(Saved entries)
--------

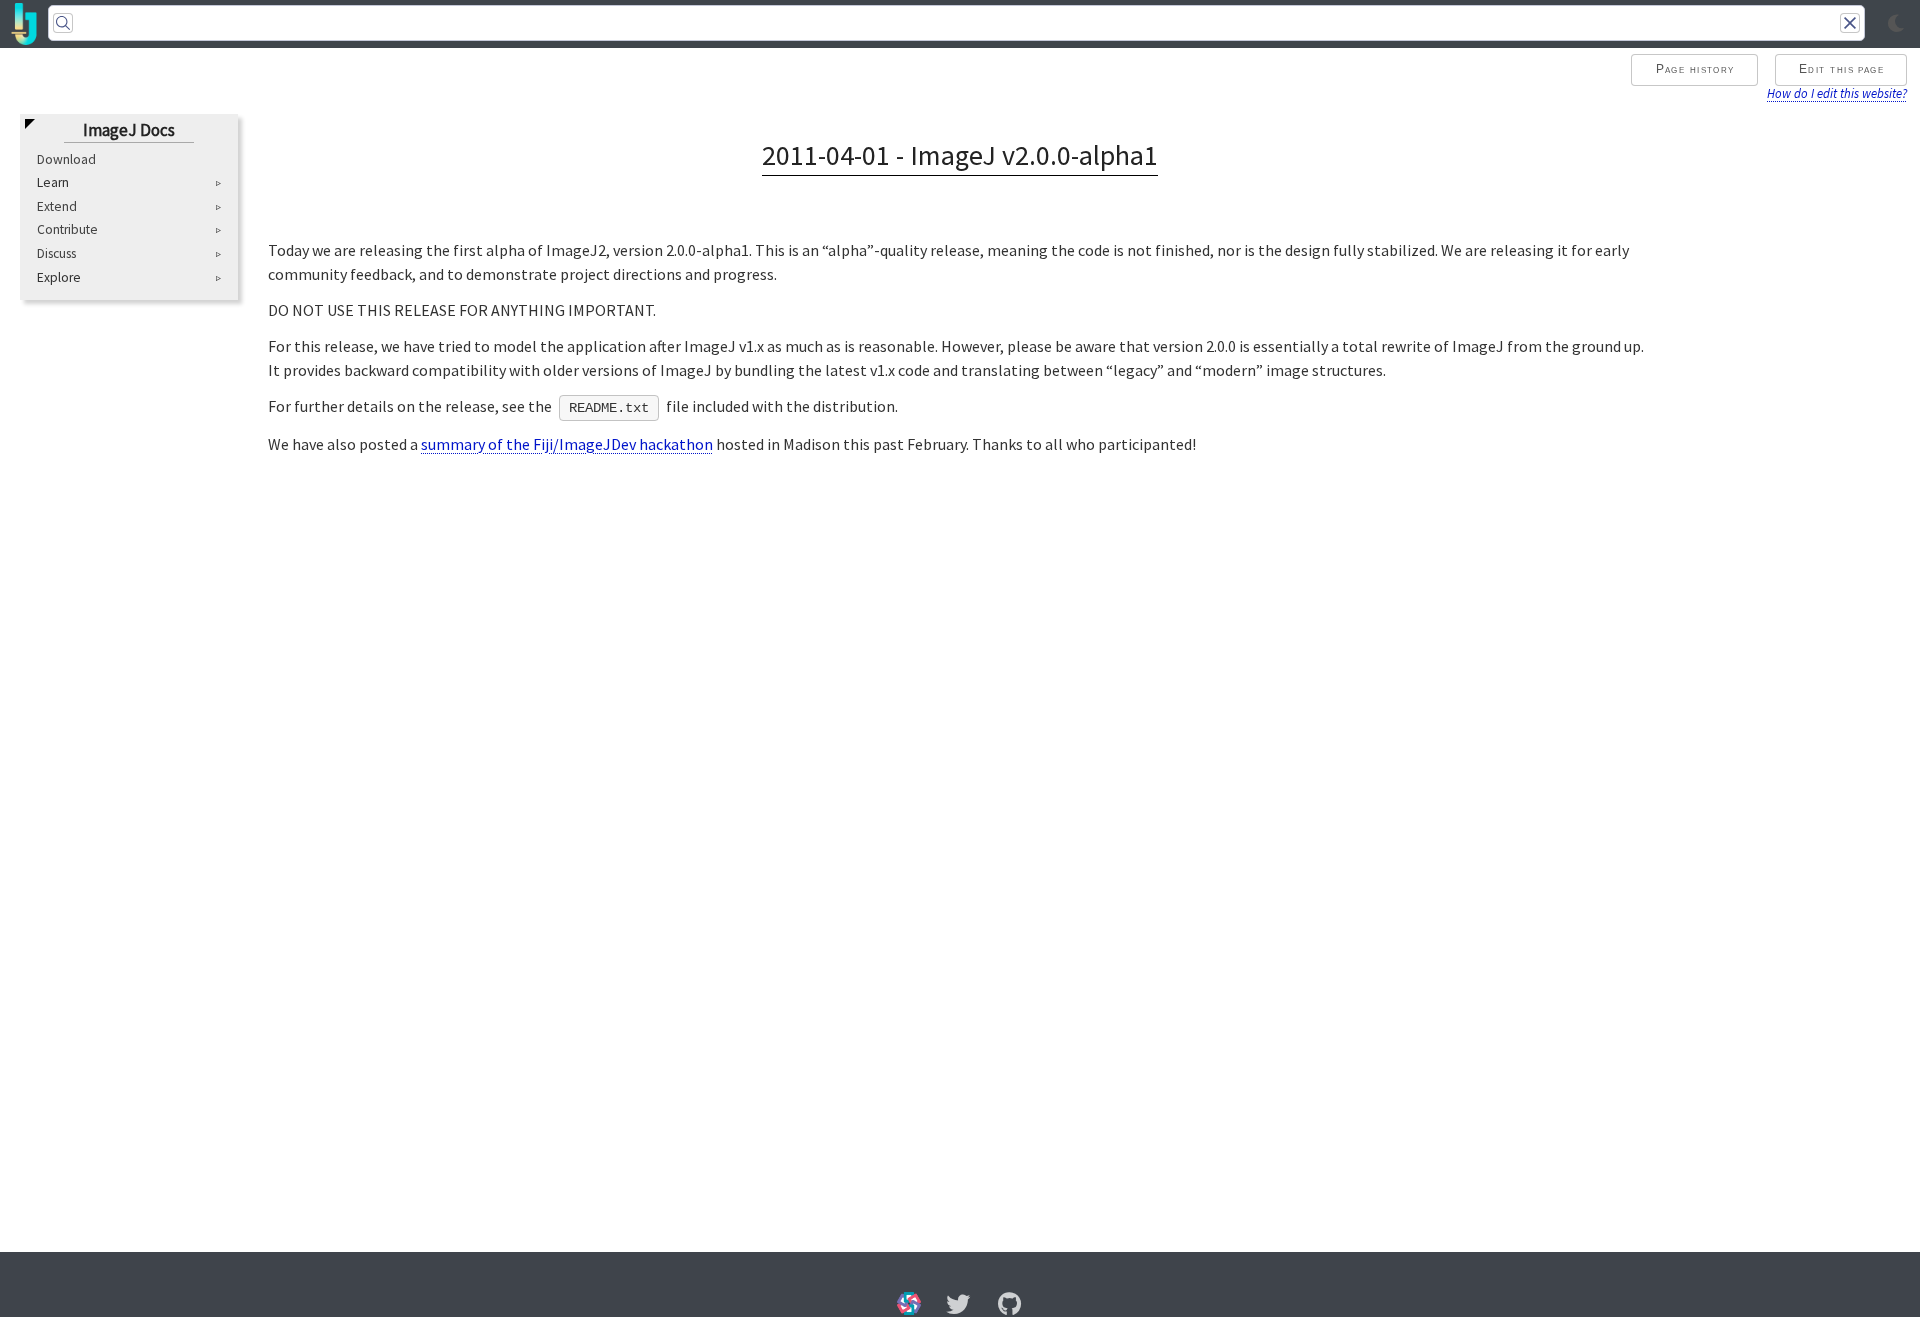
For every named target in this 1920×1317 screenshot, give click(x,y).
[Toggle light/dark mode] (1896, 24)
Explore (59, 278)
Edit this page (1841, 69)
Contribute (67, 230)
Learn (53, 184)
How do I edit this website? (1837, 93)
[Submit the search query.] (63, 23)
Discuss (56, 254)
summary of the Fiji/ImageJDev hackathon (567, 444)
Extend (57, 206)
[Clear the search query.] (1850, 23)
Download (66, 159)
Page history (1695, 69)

--------

#### [THE PROBLEM]
Would you give the entries above again verbatim, omitting the images they contain?

#### [RESPONSE AREA]
For every named target in this 1920×1317 screenshot, give click(x,y).
[Toggle light/dark mode] (1896, 24)
Explore (59, 278)
Edit this page (1841, 69)
Contribute (67, 230)
Learn (53, 184)
How do I edit this website? (1837, 93)
[Submit the search query.] (63, 23)
Discuss (56, 254)
summary of the Fiji/ImageJDev hackathon (567, 444)
Extend (57, 206)
[Clear the search query.] (1850, 23)
Download (66, 159)
Page history (1695, 69)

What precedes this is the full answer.